前野貴徳 写真:Getty Images

 愛媛FCは今月7日開催の明治安田J2リーグ第9節で、ファジアーノ岡山に2-2と引き分け。愛媛所属DF前野貴徳が試合後、ゴール裏のサポーターに熱い言葉で訴えるシーンが話題を呼んでいただけに、本人が自身の言動を振り返っている。

 昨季J3優勝を成し遂げた愛媛は、今季のJ2第8節終了時点で4勝1分3敗と上位争いを繰り広げる中、第8節終了時点で首位の岡山相手に互角の戦いを展開。12分にFW松田力のゴールで先制すると、オウンゴール献上直後の70分にDF小川大空のゴールで勝ち越し。72分にDFパク・ゴンウが一発退場となり、後半アディショナルタイムに同点ゴールを許したとはいえ、ホームで貴重な勝ち点1をつかんだ。

 しかしホームゴール裏のサポーターが静まり返ると、前野はサポーターに向かって「なんであっち(岡山サポーター)より黙っているんだよ、じゃあもっとくれよ。もっとちょうだいよ」と激しい口調で注文。サポーターが「もっと頑張るよ!」と答えると、同選手に拍手が送られた。
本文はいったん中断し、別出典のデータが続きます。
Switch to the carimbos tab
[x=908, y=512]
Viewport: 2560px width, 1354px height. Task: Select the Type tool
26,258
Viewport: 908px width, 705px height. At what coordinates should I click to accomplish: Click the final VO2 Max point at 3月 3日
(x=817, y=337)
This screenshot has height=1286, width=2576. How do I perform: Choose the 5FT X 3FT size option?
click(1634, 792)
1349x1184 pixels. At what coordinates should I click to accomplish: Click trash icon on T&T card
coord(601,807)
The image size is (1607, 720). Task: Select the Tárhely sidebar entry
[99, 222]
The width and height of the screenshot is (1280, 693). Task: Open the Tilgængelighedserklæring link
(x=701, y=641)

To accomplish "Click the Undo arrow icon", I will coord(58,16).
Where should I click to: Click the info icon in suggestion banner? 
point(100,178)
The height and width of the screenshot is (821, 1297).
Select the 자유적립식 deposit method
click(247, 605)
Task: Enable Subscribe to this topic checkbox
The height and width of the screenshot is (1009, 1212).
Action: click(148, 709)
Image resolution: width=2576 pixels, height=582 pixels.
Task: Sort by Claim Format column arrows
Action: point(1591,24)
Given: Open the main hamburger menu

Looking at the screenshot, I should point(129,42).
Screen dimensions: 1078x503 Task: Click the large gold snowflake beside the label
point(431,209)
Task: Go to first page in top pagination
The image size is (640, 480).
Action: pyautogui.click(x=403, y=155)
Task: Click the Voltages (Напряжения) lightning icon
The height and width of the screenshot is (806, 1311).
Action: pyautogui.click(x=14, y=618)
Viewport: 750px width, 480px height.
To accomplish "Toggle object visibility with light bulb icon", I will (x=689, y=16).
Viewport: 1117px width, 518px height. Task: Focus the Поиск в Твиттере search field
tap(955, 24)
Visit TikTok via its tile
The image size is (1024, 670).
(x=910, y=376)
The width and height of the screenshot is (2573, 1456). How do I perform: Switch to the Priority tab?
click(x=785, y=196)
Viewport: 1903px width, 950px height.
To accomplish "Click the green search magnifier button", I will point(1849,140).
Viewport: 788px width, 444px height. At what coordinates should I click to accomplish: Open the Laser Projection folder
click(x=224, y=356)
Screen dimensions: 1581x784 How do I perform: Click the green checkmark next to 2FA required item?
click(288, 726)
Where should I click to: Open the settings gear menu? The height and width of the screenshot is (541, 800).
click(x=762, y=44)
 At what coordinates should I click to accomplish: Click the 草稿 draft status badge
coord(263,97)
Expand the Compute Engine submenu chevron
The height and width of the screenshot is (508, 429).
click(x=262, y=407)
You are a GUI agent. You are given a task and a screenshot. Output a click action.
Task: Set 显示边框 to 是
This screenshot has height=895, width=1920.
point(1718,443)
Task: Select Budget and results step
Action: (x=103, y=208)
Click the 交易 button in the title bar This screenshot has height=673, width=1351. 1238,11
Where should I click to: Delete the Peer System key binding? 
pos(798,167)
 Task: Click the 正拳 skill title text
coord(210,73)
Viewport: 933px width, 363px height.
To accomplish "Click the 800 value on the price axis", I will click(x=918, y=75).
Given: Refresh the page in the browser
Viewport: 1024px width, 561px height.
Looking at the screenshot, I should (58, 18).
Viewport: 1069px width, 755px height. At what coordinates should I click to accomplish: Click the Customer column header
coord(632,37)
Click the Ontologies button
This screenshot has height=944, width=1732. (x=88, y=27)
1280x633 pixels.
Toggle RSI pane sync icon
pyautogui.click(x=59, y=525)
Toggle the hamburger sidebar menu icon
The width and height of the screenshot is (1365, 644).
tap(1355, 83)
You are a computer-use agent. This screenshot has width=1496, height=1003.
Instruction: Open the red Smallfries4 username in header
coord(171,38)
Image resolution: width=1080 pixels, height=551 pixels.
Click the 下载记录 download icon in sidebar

 2017シーズン終了後にアルビレックス新潟から愛媛へ復帰し、今季で7年目となる前野。今月9日にクラブ公式YouTubeチャンネルで公開された動画では、同選手が岡山戦終了直後の心境について以下のように語っている。 

 「僕の素直な気持ちとして、確かにゴール裏で言えば岡山サポーターの方が人数的にも多かったし、あの人数がいればえ当然声も大きいだろうし、手拍子の迫力も違うだろうし。だけど、決して愛媛サポーターが負けていたと思っていない」

 「岡山は、試合途中から10人で戦った僕たちに対して引き分けというのは痛かったはず。愛媛サポーターがどう思ったのか分からないけど、(前節終了時点での)首位相手に10人になっても果敢に攻めたし、必死に戦った結果が勝ち点1で終わってしまったというのはあるけど、試合後にゴール裏に行った時に静かだったのが、許せなかったっていうのが正直ある。0-5で負けたとか、何もできずに負けたというような雰囲気が伝わったので、あのような発言をした」

 ただ一方で、前野は「勘違いしてほしくないのは、声が出ていないとかそういうことは本当に思っていない。90分間、僕たちと一緒に戦ってくれた、鼓舞してくれたと思っている」とサポーターに感謝。その上で「鼓舞でも良かったし、何でも良かったけど、(試合後に)アクションがほしかった」と要望している。